Written exercise — Starting at the line containing "Screen dimensions: 483x386" and ending at the last of the entries below, lay out those lines as a Markdown table with the columns Row and Content, skipping blank lines and leaving out the pictures.

— Begin Task input —

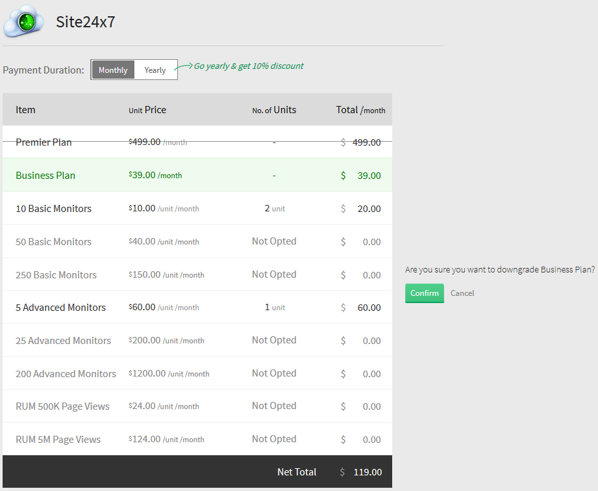
Task: Click Not Opted for 50 Basic Monitors
Action: click(274, 241)
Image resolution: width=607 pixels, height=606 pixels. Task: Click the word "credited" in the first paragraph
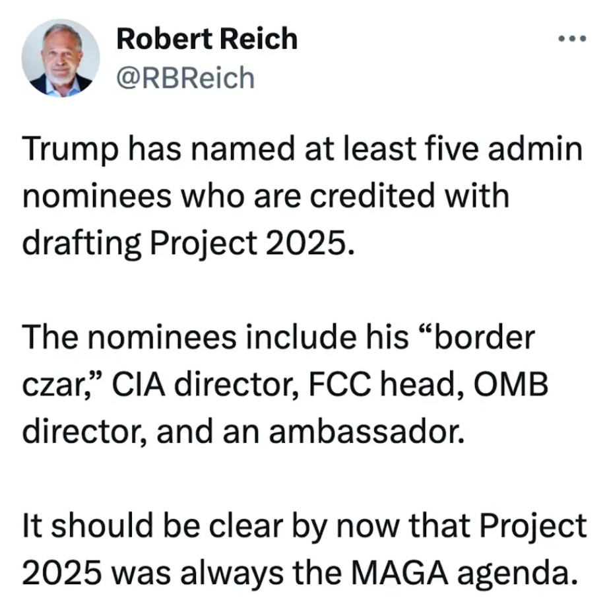click(372, 195)
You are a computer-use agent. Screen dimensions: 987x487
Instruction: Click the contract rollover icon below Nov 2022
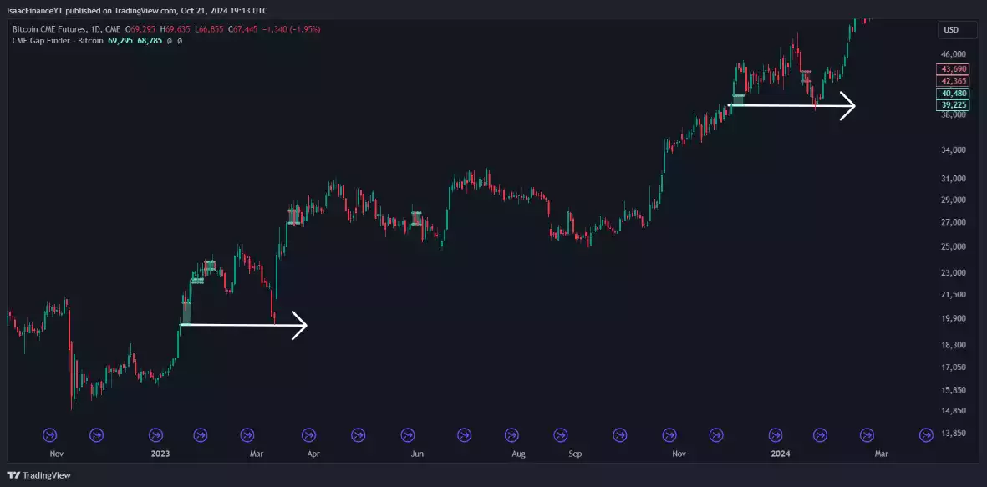49,434
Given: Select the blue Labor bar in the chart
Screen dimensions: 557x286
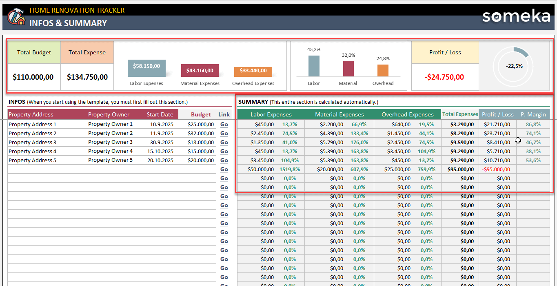Looking at the screenshot, I should (313, 65).
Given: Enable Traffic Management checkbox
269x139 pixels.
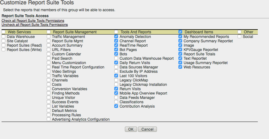Looking at the screenshot, I should coord(49,37).
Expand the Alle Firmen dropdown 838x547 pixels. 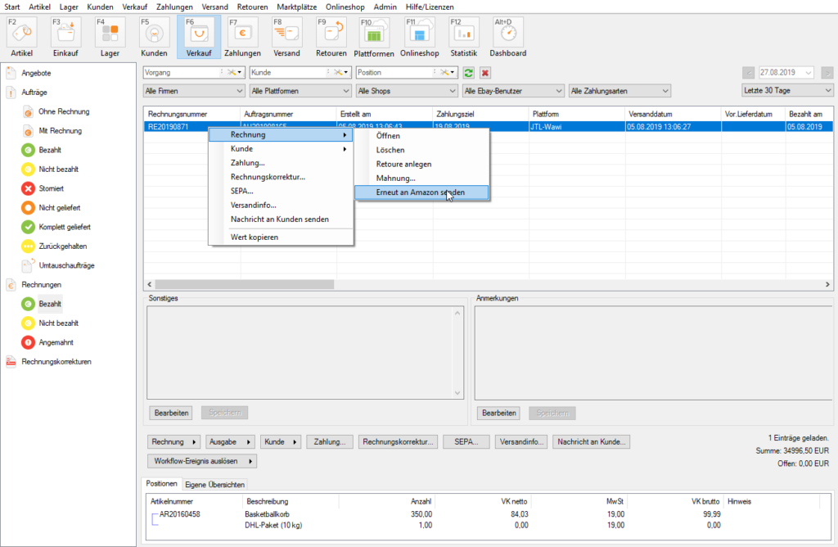192,90
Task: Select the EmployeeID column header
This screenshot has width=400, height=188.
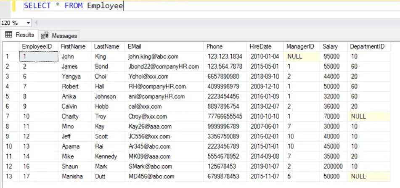Action: pyautogui.click(x=37, y=46)
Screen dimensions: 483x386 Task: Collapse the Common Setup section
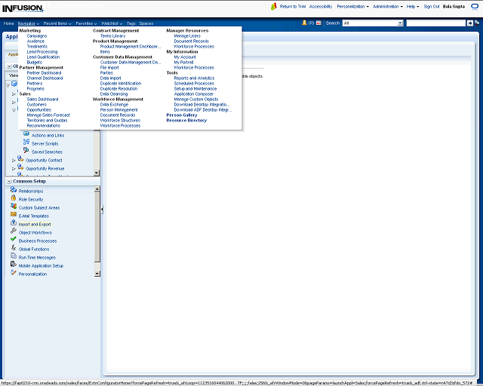[x=8, y=182]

— End Task input —

Solution to this task —
| Row | Content |
|---|---|
| 1 | Screen dimensions: 483x386 Task: Collapse the Common Setup section |
| 2 | [x=8, y=182] |